I looked back and my transcriptions from that day and here are some of the notes that stuck out for me:
- ‘One woman called The Indian Act “legalized genocide”’
- ‘Bill C31 was supposed to erase gender discrimination but instead it created levels of status.’
- ‘Even after death as wills have to be approved by Minister of Indian Affairs’
- ‘Facts that Aboriginal women are three times more likely to experience violence, and Aboriginal women aged 35-44 are five times more likely to die from acts of violence than non-Aboriginal women.’
- ‘Portrayal in the media, especially headlines, reinforce racists thinking amongst society.’

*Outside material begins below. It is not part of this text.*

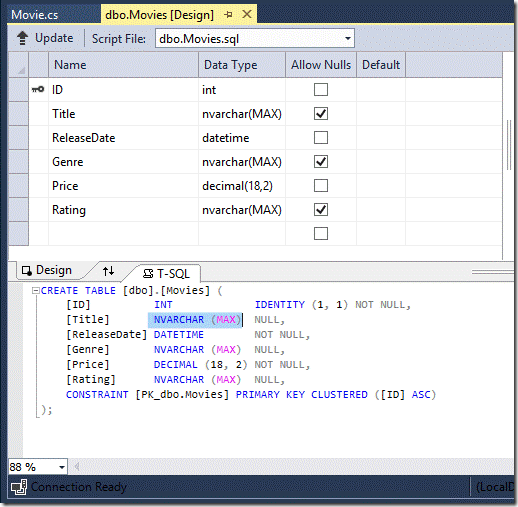Image resolution: width=518 pixels, height=507 pixels.
Task: Uncheck Allow Nulls for Rating column
Action: tap(321, 210)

As a training journalist, this has always been something I have examined in university courses and for my own interest. I feel that I have an opinion on it but never really needed to look at it practicality, aka actually having to write about stories that deal with an ‘Aboriginal issue’.
I am no stranger in going full into a culture that I might not know everything about. I usually stick with ‘we are both people with emotions and points of view’ and focus on the human element and not the culture. This may have got me into some situations I wasn’t prepared for including the culture of gifts to chiefs, brown envelope press conferences and even what is known as ‘the African handshake’. However, before I went to travel and report in West Africa, I was told to read the article “How to Write About Africa“.
This resource I want to share is closer to home. I learned about this project through jhr and I fell like it a resource worth sharing. Duncan McCue, a CBC reporter and journalism instructor, created a guide of sorts called “Reporting in Indigenous Communities” (RIIC)[youtube http://www.youtube.com/watch?v=_t6CLSzIroE&feature=player_embedded]
Some of my favourite tips and items on RIIC’s checklist that fit into my statements from the first portion of my blog, as well as issues addressed in previous discussions with journalist Colleen Simard, include:
- Is there a way to include Aboriginal people in your “non-Aboriginal” stories?
- Are you consulting a variety of sources in the Aboriginal community?
- Are you thinking of ways to fit in context and history about Aboriginal peoples, with graphics, sidebars, or web extras?
- Have you addressed the “Native-Aboriginal-First Nations-Indigenous Person” question, by asking the Aboriginal people you’re reporting on which term they prefer?
- Have you looked for humour to illustrate a point about the Aboriginal community?
- How will you include Aboriginal people as “problem-solvers” in your story?
- Does your newsroom have an ethics policy about accepting small gifts and keepsakes, or an invitation to eat in a home or at a feast?
- Have you considered whether your story falls into a common stereotype of Aboriginal people in the news?
For a little more insight on the issue, I went to a friend, Renee Lilley, who is Metis and has studied journalism/communications. She has many opinions about the way media handles issues but I loved how she said,
“…most of us deal with our struggles with a great sense of humour always with family on our side. It’s just a shame that side of the human story isn’t told.”
Indigenous people are part of Canada’s heritage. As is the treaty system, residential schools and the history we are currently writing through our news.
Will we look back and wonder why we reported so poorly on Aboriginal people, just like we do now with the residential school, or documents where people are legally ‘half-breeds’?